Stored items:

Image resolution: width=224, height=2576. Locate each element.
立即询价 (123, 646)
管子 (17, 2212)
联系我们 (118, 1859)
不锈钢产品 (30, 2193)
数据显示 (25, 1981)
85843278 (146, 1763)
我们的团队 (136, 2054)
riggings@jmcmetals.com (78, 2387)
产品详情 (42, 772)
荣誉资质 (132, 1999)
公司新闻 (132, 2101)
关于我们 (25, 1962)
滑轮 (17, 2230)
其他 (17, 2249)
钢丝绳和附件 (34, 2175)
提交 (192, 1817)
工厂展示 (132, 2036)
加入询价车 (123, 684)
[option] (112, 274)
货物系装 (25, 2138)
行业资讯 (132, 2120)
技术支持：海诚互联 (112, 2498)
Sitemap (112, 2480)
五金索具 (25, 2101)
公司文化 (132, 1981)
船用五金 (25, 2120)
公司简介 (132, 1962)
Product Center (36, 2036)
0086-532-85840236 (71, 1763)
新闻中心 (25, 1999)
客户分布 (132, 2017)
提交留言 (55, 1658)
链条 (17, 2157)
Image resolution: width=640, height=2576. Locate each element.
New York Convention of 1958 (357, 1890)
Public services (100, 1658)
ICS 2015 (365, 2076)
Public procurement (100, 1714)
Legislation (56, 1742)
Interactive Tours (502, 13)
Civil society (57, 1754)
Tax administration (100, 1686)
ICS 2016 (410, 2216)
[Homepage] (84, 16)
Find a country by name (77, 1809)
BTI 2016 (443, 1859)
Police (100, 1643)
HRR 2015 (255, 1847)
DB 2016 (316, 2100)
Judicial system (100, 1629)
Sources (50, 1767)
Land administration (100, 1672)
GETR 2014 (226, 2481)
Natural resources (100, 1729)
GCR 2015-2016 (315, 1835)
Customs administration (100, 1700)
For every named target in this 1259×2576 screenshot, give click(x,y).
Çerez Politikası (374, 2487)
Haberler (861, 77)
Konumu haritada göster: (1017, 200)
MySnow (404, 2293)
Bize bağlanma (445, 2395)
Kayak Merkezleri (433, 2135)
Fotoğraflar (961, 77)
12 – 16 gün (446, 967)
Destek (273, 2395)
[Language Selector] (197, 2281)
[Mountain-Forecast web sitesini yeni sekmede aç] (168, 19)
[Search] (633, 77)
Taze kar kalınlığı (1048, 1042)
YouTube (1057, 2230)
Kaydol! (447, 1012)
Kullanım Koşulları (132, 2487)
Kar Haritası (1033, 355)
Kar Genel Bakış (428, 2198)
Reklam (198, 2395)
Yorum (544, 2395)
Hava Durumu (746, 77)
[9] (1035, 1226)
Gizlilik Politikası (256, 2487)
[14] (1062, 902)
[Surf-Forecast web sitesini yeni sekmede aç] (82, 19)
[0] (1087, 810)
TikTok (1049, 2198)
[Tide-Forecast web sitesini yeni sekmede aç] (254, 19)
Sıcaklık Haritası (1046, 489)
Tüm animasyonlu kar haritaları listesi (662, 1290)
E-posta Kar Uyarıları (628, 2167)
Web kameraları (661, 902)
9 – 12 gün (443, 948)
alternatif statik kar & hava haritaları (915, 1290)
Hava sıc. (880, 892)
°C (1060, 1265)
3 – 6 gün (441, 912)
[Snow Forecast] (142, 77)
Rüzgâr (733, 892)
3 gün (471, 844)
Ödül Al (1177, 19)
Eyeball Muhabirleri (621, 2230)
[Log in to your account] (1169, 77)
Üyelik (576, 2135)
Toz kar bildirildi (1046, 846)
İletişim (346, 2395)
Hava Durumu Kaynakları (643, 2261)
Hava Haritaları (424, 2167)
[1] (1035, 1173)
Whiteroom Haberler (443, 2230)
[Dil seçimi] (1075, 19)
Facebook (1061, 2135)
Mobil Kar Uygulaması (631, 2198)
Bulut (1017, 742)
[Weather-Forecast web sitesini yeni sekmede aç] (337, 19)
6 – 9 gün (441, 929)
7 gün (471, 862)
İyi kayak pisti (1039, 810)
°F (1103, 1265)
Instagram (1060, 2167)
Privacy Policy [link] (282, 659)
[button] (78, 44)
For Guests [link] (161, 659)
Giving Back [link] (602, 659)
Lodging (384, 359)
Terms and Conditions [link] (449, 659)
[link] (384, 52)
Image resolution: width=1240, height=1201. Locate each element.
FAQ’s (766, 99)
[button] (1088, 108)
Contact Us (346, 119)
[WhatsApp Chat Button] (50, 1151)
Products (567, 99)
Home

Problem requirements
Convert every line of the records above into a Markdown table with two columns, "Row" and "Record line," numbering each line in order and leaving out blank lines.

Complete answer
| Row | Record line |
|---|---|
| 1 | Image resolution: width=224, height=2576. Locate each element. |
| 2 | 立即询价 (123, 646) |
| 3 | 管子 (17, 2212) |
| 4 | 联系我们 (118, 1859) |
| 5 | 不锈钢产品 (30, 2193) |
| 6 | 数据显示 (25, 1981) |
| 7 | 85843278 (146, 1763) |
| 8 | 我们的团队 (136, 2054) |
| 9 | riggings@jmcmetals.com (78, 2387) |
| 10 | 产品详情 (42, 772) |
| 11 | 荣誉资质 (132, 1999) |
| 12 | 公司新闻 (132, 2101) |
| 13 | 关于我们 (25, 1962) |
| 14 | 滑轮 (17, 2230) |
| 15 | 其他 (17, 2249) |
| 16 | 钢丝绳和附件 (34, 2175) |
| 17 | 提交 (192, 1817) |
| 18 | 工厂展示 (132, 2036) |
| 19 | 加入询价车 (123, 684) |
| 20 | [option] (112, 274) |
| 21 | 货物系装 (25, 2138) |
| 22 | 行业资讯 (132, 2120) |
| 23 | 技术支持：海诚互联 (112, 2498) |
| 24 | Sitemap (112, 2480) |
| 25 | 五金索具 (25, 2101) |
| 26 | 公司文化 (132, 1981) |
| 27 | 船用五金 (25, 2120) |
| 28 | 公司简介 (132, 1962) |
| 29 | Product Center (36, 2036) |
| 30 | 0086-532-85840236 (71, 1763) |
| 31 | 新闻中心 (25, 1999) |
| 32 | 客户分布 (132, 2017) |
| 33 | 提交留言 (55, 1658) |
| 34 | 链条 (17, 2157) |
| 35 | Image resolution: width=640, height=2576. Locate each element. |
| 36 | New York Convention of 1958 (357, 1890) |
| 37 | Public services (100, 1658) |
| 38 | ICS 2015 (365, 2076) |
| 39 | Public procurement (100, 1714) |
| 40 | Legislation (56, 1742) |
| 41 | Interactive Tours (502, 13) |
| 42 | Civil society (57, 1754) |
| 43 | Tax administration (100, 1686) |
| 44 | ICS 2016 (410, 2216) |
| 45 | [Homepage] (84, 16) |
| 46 | Find a country by name (77, 1809) |
| 47 | BTI 2016 (443, 1859) |
| 48 | Police (100, 1643) |
| 49 | HRR 2015 (255, 1847) |
| 50 | DB 2016 (316, 2100) |
| 51 | Judicial system (100, 1629) |
| 52 | Sources (50, 1767) |
| 53 | Land administration (100, 1672) |
| 54 | GETR 2014 (226, 2481) |
| 55 | Natural resources (100, 1729) |
| 56 | GCR 2015-2016 (315, 1835) |
| 57 | Customs administration (100, 1700) |
| 58 | For every named target in this 1259×2576 screenshot, give click(x,y). |
| 59 | Çerez Politikası (374, 2487) |
| 60 | Haberler (861, 77) |
| 61 | Konumu haritada göster: (1017, 200) |
| 62 | MySnow (404, 2293) |
| 63 | Bize bağlanma (445, 2395) |
| 64 | Kayak Merkezleri (433, 2135) |
| 65 | Fotoğraflar (961, 77) |
| 66 | 12 – 16 gün (446, 967) |
| 67 | Destek (273, 2395) |
| 68 | [Language Selector] (197, 2281) |
| 69 | [Mountain-Forecast web sitesini yeni sekmede aç] (168, 19) |
| 70 | [Search] (633, 77) |
| 71 | Taze kar kalınlığı (1048, 1042) |
| 72 | YouTube (1057, 2230) |
| 73 | Kaydol! (447, 1012) |
| 74 | Kullanım Koşulları (132, 2487) |
| 75 | Kar Haritası (1033, 355) |
| 76 | Kar Genel Bakış (428, 2198) |
| 77 | Reklam (198, 2395) |
| 78 | Yorum (544, 2395) |
| 79 | Hava Durumu (746, 77) |
| 80 | [9] (1035, 1226) |
| 81 | Gizlilik Politikası (256, 2487) |
| 82 | [14] (1062, 902) |
| 83 | [Surf-Forecast web sitesini yeni sekmede aç] (82, 19) |
| 84 | [0] (1087, 810) |
| 85 | TikTok (1049, 2198) |
| 86 | [Tide-Forecast web sitesini yeni sekmede aç] (254, 19) |
| 87 | Sıcaklık Haritası (1046, 489) |
| 88 | Tüm animasyonlu kar haritaları listesi (662, 1290) |
| 89 | E-posta Kar Uyarıları (628, 2167) |
| 90 | Web kameraları (661, 902) |
| 91 | 9 – 12 gün (443, 948) |
| 92 | alternatif statik kar & hava haritaları (915, 1290) |
| 93 | Hava sıc. (880, 892) |
| 94 | °C (1060, 1265) |
| 95 | 3 – 6 gün (441, 912) |
| 96 | [Snow Forecast] (142, 77) |
| 97 | Rüzgâr (733, 892) |
| 98 | 3 gün (471, 844) |
| 99 | Ödül Al (1177, 19) |
| 100 | Eyeball Muhabirleri (621, 2230) |
| 101 | [Log in to your account] (1169, 77) |
| 102 | Üyelik (576, 2135) |
| 103 | Toz kar bildirildi (1046, 846) |
| 104 | İletişim (346, 2395) |
| 105 | Hava Durumu Kaynakları (643, 2261) |
| 106 | Hava Haritaları (424, 2167) |
| 107 | [1] (1035, 1173) |
| 108 | Whiteroom Haberler (443, 2230) |
| 109 | [Dil seçimi] (1075, 19) |
| 110 | Facebook (1061, 2135) |
| 111 | Mobil Kar Uygulaması (631, 2198) |
| 112 | Bulut (1017, 742) |
| 113 | [Weather-Forecast web sitesini yeni sekmede aç] (337, 19) |
| 114 | 6 – 9 gün (441, 929) |
| 115 | 7 gün (471, 862) |
| 116 | İyi kayak pisti (1039, 810) |
| 117 | °F (1103, 1265) |
| 118 | Instagram (1060, 2167) |
| 119 | Privacy Policy [link] (282, 659) |
| 120 | [button] (78, 44) |
| 121 | For Guests [link] (161, 659) |
| 122 | Giving Back [link] (602, 659) |
| 123 | Lodging (384, 359) |
| 124 | Terms and Conditions [link] (449, 659) |
| 125 | [link] (384, 52) |
| 126 | Image resolution: width=1240, height=1201. Locate each element. |
| 127 | FAQ’s (766, 99) |
| 128 | [button] (1088, 108) |
| 129 | Contact Us (346, 119) |
| 130 | [WhatsApp Chat Button] (50, 1151) |
| 131 | Products (567, 99) |
| 132 | Home |